Edited September 2, 2011 by MomWithOCDSon

[GraceUnderPressure]

Ya know, poring thru so many parent's hassles with insurance - as if dealing with this condition isn't purgatory enough - I am thinking what we need is a politician who would be willing & able to legislate something for PANDAS treatment. Does anyone have connections?

[GraceUnderPressure]

Okay, it's 4am over here & I've been on this stupid computer so long that I am hoping I'm not hallucinating, but I just went back to look again at some of the diagnostic codes on UHC's IVIG policy & found them changed rather significantly. (Gee, might they have read this thread?)

 

On the last page of the document it has a POLICY HISTORY/REVISION INFORMATION and the following was just added -

 

Date Action/Description

9/1/2011 Added Flebogamma DIF and Gamunex-C to list of products.

Autoimmune blistering skin diseases revised to proven use.

Revised proven status and evidence for intractable childhood epilepsy to be specific to Lennox Gastaut syndrome.

Updated list of proven ICD-9 codes (added 041.0, 238.79, 242.0, 273.1 279.51, 279.53, 323.81, 337.0, 345.00, 345.01, 345.10, 345.11, 493, 493.01, 493.11, 493.21, 694.0, 694.4, 694.5, 694.60, 694.61, 694.8, 695.13, 695.14, 695.15, 708.5, 708.8, 772.1, 776.7, 995.91, 995.92, 996.8, 996.81, and 996.85, and removed 204.00 and 446.6). Removed all unproven ICD-

9 codes from the policy because standard policy format is to list only proven ICD-9 codes. Approved by the National Pharmacy & Therapeutics Committee on 7/12/2011.

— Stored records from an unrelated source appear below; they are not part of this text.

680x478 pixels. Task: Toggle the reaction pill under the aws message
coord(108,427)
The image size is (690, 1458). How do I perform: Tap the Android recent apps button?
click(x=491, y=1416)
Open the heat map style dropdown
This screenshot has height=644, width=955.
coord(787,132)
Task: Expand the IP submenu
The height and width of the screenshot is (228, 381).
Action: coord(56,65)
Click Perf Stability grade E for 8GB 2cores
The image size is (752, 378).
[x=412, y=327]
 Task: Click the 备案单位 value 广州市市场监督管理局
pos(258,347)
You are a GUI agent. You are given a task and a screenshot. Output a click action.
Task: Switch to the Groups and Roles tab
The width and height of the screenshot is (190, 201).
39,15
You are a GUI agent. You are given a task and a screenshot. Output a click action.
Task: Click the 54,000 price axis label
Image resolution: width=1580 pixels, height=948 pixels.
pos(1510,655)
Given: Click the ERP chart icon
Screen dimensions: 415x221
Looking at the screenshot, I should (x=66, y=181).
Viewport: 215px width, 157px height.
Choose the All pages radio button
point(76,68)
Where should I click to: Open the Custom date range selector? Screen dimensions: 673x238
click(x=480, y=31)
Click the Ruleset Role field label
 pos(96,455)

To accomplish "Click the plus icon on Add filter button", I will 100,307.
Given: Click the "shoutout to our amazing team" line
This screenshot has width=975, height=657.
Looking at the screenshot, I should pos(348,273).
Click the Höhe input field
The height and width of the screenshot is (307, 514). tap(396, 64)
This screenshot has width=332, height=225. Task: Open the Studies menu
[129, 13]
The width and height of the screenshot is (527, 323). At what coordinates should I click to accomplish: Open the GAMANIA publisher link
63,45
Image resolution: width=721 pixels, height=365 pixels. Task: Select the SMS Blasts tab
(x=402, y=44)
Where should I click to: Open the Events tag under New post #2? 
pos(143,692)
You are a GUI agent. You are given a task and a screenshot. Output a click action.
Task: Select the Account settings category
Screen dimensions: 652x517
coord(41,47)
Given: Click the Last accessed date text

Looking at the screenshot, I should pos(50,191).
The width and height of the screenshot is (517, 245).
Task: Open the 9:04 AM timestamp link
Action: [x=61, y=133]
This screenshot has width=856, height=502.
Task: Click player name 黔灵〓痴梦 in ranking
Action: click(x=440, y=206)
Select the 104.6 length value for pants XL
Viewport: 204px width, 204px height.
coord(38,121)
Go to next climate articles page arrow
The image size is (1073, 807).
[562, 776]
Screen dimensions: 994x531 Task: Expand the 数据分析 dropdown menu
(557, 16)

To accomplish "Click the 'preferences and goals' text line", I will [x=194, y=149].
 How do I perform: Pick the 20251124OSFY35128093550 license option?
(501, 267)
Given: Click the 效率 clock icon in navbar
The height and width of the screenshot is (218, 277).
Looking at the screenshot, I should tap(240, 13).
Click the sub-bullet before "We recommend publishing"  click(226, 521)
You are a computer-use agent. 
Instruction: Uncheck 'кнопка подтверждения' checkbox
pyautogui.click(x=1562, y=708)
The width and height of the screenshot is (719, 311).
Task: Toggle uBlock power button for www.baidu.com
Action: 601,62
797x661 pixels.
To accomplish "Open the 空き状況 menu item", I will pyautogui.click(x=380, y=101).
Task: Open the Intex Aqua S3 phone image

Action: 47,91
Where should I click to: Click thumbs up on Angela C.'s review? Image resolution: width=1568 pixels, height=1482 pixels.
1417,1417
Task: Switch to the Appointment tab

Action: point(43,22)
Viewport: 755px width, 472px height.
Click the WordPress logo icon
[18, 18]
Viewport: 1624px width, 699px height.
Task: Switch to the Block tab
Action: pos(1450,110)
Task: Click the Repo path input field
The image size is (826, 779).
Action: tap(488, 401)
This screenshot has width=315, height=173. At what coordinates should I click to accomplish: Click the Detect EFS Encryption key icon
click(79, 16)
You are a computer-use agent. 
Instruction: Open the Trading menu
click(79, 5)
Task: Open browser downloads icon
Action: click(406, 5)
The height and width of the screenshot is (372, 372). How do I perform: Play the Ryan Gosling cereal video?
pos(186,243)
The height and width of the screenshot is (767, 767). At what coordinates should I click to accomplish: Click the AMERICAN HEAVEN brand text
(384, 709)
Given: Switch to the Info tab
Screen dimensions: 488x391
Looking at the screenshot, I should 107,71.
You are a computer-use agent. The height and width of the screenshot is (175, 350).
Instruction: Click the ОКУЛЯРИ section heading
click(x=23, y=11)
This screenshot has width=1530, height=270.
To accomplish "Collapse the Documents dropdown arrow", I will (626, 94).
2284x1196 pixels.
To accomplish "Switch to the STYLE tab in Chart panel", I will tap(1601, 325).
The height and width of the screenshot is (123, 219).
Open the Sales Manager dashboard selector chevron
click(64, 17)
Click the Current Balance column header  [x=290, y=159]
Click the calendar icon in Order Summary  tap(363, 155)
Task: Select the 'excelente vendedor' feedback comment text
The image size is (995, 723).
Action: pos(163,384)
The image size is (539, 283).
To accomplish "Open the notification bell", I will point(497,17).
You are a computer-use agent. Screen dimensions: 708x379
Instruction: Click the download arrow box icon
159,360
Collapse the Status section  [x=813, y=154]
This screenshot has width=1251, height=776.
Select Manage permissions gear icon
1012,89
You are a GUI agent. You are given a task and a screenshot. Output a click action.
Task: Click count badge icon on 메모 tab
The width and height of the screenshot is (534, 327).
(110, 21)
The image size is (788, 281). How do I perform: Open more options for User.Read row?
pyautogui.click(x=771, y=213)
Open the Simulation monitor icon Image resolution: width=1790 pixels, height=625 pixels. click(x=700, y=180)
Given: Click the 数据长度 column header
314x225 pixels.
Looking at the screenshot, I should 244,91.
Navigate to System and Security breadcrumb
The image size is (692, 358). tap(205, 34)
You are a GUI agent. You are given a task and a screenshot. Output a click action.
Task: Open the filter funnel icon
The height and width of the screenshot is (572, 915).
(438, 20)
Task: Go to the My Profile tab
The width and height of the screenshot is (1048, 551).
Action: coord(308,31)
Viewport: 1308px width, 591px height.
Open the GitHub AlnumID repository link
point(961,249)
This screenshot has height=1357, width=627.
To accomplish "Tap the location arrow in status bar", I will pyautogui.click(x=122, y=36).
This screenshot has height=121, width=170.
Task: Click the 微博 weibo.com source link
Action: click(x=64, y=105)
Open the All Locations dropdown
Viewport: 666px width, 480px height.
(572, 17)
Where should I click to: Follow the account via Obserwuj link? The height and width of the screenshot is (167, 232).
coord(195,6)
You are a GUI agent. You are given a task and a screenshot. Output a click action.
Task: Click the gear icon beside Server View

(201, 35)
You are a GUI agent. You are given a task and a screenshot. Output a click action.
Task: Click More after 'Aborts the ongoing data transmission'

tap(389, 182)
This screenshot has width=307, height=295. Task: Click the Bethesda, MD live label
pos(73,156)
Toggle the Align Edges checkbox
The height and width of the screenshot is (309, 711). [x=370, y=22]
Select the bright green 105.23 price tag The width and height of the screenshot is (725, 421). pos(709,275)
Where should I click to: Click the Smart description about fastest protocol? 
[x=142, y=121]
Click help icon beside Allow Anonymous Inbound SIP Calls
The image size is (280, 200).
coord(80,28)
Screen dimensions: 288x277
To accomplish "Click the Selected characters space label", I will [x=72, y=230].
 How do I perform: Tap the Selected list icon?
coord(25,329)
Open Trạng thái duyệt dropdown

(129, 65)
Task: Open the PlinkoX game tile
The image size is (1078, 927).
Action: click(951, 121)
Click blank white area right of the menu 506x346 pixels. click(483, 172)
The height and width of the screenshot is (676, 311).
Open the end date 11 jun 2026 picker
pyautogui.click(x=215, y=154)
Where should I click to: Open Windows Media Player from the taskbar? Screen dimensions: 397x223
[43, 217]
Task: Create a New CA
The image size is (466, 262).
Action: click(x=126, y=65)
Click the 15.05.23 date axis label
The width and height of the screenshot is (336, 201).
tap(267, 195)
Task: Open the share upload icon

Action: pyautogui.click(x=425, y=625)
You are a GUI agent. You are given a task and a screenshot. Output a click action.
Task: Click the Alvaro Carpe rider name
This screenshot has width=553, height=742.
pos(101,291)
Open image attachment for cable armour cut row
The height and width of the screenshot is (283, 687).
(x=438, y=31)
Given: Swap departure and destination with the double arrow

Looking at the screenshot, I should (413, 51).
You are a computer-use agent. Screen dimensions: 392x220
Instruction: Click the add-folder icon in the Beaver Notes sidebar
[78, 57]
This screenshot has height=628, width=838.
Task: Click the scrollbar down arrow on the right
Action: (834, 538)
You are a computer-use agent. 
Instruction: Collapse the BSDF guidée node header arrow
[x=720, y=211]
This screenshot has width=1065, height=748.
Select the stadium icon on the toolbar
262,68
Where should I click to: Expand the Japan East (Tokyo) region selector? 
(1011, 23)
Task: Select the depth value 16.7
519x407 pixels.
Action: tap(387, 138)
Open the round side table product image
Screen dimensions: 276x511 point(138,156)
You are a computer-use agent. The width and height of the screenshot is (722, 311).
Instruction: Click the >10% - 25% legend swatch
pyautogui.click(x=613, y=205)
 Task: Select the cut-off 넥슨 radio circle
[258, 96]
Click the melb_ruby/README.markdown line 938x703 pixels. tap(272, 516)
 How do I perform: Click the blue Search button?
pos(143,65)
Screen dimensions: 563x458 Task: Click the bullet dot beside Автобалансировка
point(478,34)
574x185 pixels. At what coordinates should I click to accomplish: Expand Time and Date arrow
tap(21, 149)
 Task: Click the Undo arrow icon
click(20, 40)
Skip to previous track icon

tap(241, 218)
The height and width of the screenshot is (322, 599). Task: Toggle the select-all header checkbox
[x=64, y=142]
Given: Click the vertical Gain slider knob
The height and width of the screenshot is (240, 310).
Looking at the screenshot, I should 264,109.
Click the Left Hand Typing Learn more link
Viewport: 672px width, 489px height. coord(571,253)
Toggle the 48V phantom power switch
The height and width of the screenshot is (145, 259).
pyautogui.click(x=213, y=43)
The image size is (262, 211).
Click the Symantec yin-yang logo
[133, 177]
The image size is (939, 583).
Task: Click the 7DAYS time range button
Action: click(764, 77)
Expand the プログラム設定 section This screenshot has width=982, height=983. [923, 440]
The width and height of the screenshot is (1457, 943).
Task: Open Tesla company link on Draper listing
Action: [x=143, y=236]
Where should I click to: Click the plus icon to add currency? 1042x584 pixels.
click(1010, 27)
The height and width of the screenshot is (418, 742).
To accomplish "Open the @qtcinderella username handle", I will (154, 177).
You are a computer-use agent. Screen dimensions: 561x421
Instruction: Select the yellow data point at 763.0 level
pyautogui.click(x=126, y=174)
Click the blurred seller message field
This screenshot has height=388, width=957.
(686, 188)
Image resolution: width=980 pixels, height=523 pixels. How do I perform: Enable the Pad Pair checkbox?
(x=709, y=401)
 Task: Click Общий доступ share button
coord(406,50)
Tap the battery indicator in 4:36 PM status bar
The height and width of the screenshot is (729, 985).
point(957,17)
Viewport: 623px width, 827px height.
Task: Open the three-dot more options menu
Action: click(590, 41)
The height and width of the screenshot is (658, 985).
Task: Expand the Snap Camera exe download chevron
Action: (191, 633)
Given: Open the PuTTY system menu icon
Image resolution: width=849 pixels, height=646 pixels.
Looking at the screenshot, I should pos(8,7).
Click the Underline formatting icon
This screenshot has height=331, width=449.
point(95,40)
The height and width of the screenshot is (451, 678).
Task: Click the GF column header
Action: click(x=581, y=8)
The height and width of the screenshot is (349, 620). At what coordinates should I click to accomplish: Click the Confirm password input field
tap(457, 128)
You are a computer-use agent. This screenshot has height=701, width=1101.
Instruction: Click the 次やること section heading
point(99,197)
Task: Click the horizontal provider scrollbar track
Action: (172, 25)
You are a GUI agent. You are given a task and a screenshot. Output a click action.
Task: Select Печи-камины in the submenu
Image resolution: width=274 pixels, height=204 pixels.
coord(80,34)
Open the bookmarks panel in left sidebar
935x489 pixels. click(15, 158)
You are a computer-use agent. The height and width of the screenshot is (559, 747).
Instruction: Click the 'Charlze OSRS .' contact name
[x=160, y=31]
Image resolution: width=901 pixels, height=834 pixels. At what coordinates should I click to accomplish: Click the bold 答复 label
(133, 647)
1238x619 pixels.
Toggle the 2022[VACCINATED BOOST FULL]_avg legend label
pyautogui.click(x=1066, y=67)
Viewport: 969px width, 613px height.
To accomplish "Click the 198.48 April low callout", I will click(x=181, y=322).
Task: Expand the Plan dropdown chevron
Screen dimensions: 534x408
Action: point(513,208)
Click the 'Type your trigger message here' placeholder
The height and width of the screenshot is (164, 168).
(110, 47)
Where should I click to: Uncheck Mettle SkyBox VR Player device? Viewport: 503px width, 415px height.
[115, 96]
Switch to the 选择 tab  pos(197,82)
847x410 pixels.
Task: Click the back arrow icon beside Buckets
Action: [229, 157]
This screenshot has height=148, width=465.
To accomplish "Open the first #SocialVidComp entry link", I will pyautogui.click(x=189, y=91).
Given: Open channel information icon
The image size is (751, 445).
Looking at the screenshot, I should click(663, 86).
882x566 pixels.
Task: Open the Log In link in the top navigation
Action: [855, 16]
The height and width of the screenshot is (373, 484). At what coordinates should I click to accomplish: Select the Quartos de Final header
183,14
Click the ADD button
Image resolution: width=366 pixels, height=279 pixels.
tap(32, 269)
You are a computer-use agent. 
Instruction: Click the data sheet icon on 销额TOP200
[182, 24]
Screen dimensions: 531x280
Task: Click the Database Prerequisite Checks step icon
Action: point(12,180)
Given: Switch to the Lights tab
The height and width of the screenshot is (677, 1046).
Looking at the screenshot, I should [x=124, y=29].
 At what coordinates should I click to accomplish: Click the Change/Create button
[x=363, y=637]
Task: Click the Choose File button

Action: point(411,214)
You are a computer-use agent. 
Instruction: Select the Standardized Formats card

Policy 2010D0035D archived.

 

In theory, it looks like we can now resubmit my ds19's claims under

323.81 Other causes of encephalitis and encephalomylitis

Does that sound right - wouldn't it apply? Or would it not count because they just changed it & his treatments were back in the spring?

[kimballot]

I think encephalitis is a better choice of words and is more specific than endephalopathy. Encephalopathy just means that something is wrong in the brain. Cerebral palsy is an encephalopathy. A brain tumor is an encephalopathy. Encephalitis (inflammation in the brain) is a more specific form of an encephalopathy.

 

Regarding the timing of the code - can UHC give you information about what was covered back in the Spring?

[GraceUnderPressure]

I don't know - they don't seem to be particularly helpful when I contact them. But I will go ahead & call on Tuesday & find out for certain.

 

(I think encephalitis is more appropriate, too - clearly inflammation is a major factor in this condition. I was surprised to learn that encephalopathy is the more common choice)

[T_Mom]

I really appreciate this discussion--having faced similar issues and still in the midst of them.

 

I wonder if the infamous "white paper" will have any bearing on this current situation? --Where is that paper? and I wonder what the hold-up could be?

 

Here we have MULTIPLE professional articles being published in reputable medical journals and we cannot get the EFFECTIVE TREATMENTS covered, even when the outcome is incredibly positive afterwards!!!